Articles have been circulating this week about the ‘controversial’ two-spaces after a period. Many of us picked up the habit somewhere, but typographers are adamant: no, no no! One space between sentences. Period.
Every modern typographer agrees on the one-space rule. It’s one of the canonical rules of the profession, in the same way that waiters know that the salad fork goes to the left of the dinner fork and fashion designers know to put men’s shirt buttons on the right and women’s on the left. Every major style guide—including the Modern Language Association Style Manual and the Chicago Manual of Style—prescribes a single space after a period….
However, when a remarkable labor-saving device —the manual typewriter— ‘invaded the American workplace’ at the beginning of the 20th century.

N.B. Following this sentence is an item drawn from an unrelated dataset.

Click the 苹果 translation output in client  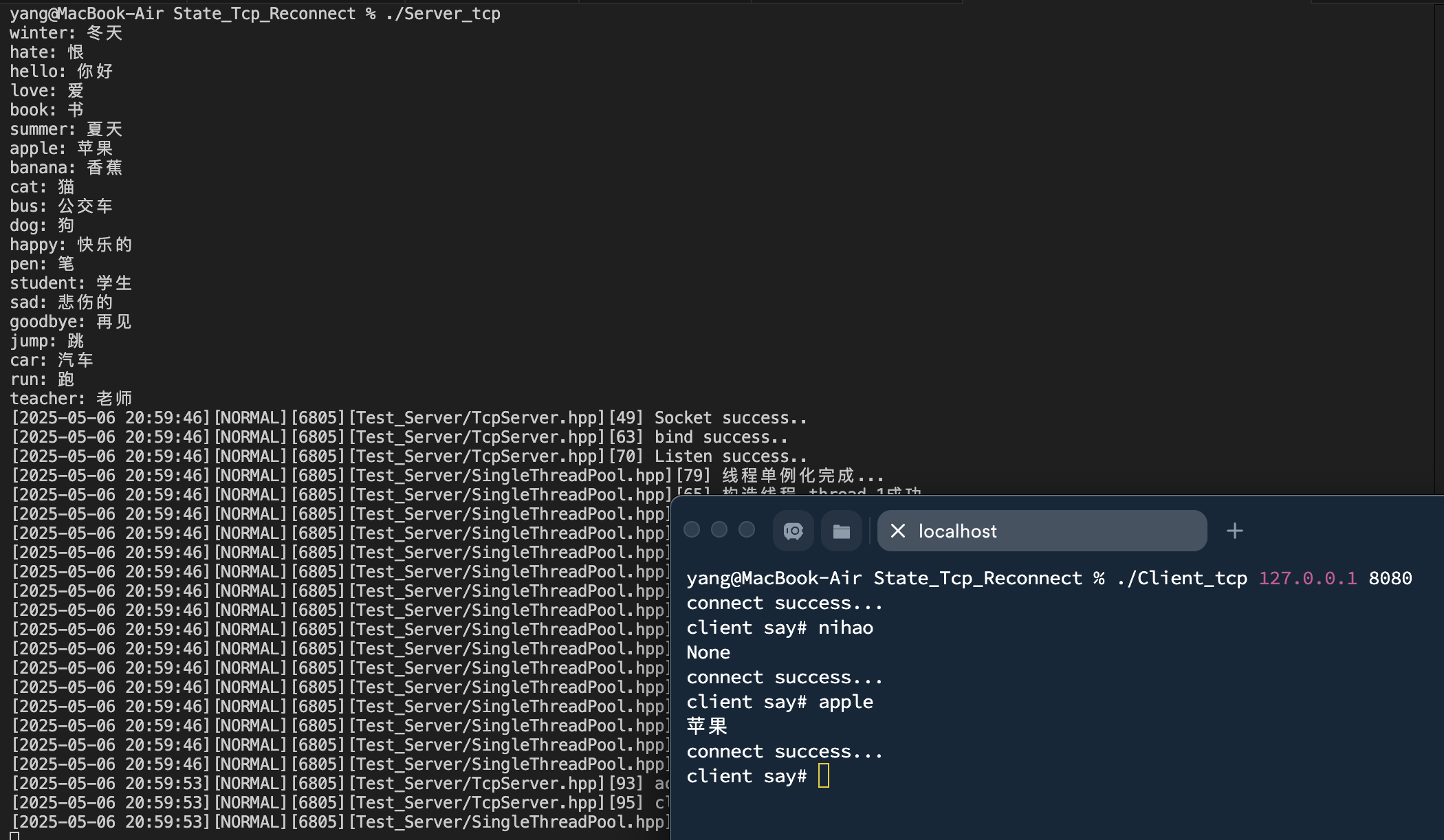707,726
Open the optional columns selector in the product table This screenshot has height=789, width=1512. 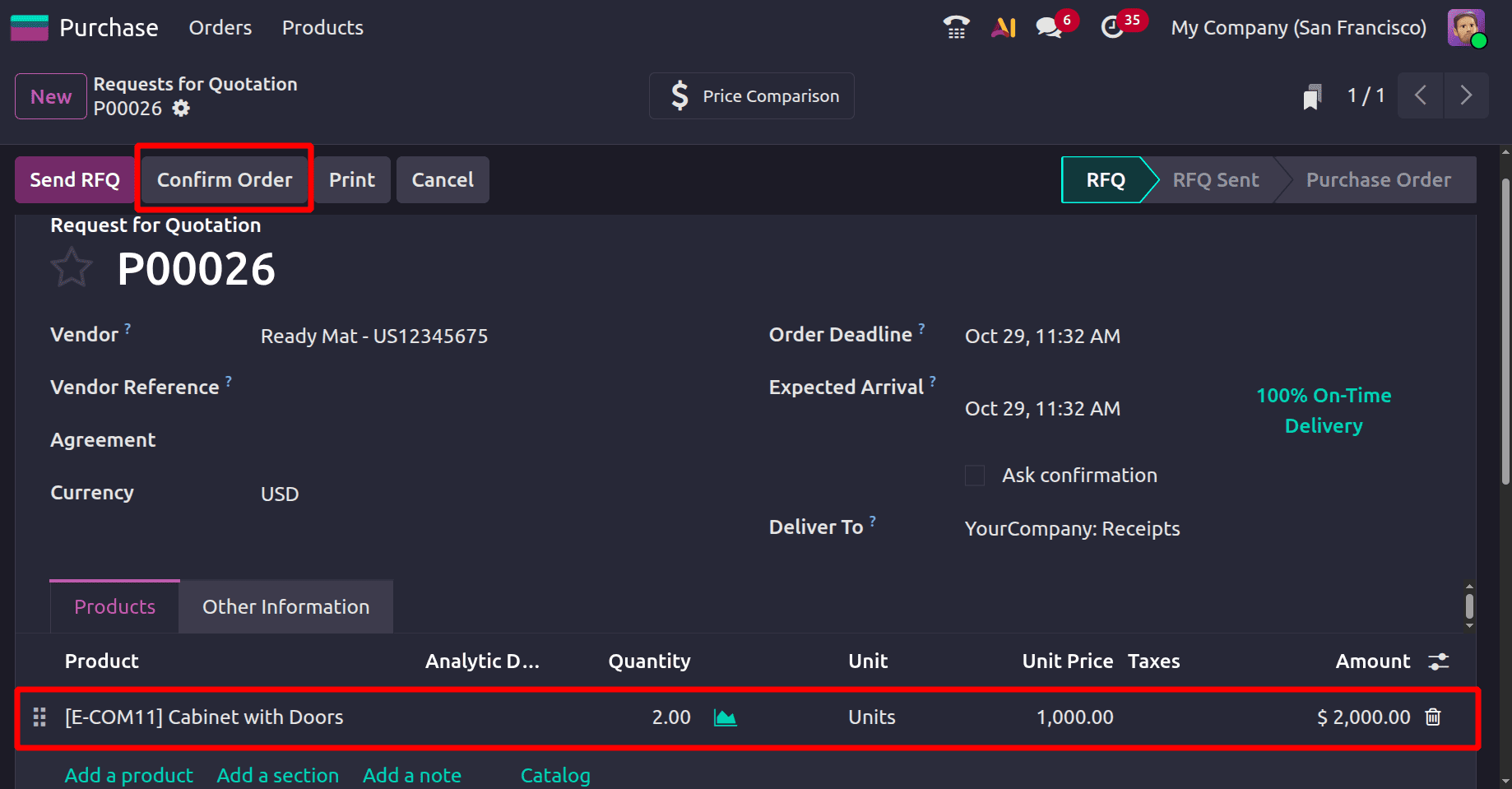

Typewriters used the same amount of horizontal space for each character, regardless of its width. Monospace typography leaves random patches of open space within lines of type, and adding a second space to the end of the sentence improved readability.
I remember raising up my mother’s home office chair so I could peck at her fascinating spidery old Underwood. It had a faint scent of oil, and a strangely stylish red and black ribbon, and made the most amazing clatter when she used it. The demonic thing vexed me with crossed keys when I tried to use it. Now it’s hard to imagine what a technological marvel it once was.
The ways in which we communicate have evolved to allow us clever primates to converse over vast distance and time. We’re already laughing at the first desktop PCs and their skimpy processors. Keyboards have become virtual now as we poke at our touchscreens. A mother I chatted with yesterday in a grocery line noted her child could type faster than her with only three fingers. He’s been texting since he was two.
And so, we can expect our devices will continue to evolve, all the while our passion for sharing information burns brightly , and the inventiveness with which we pursue this will continue to flower.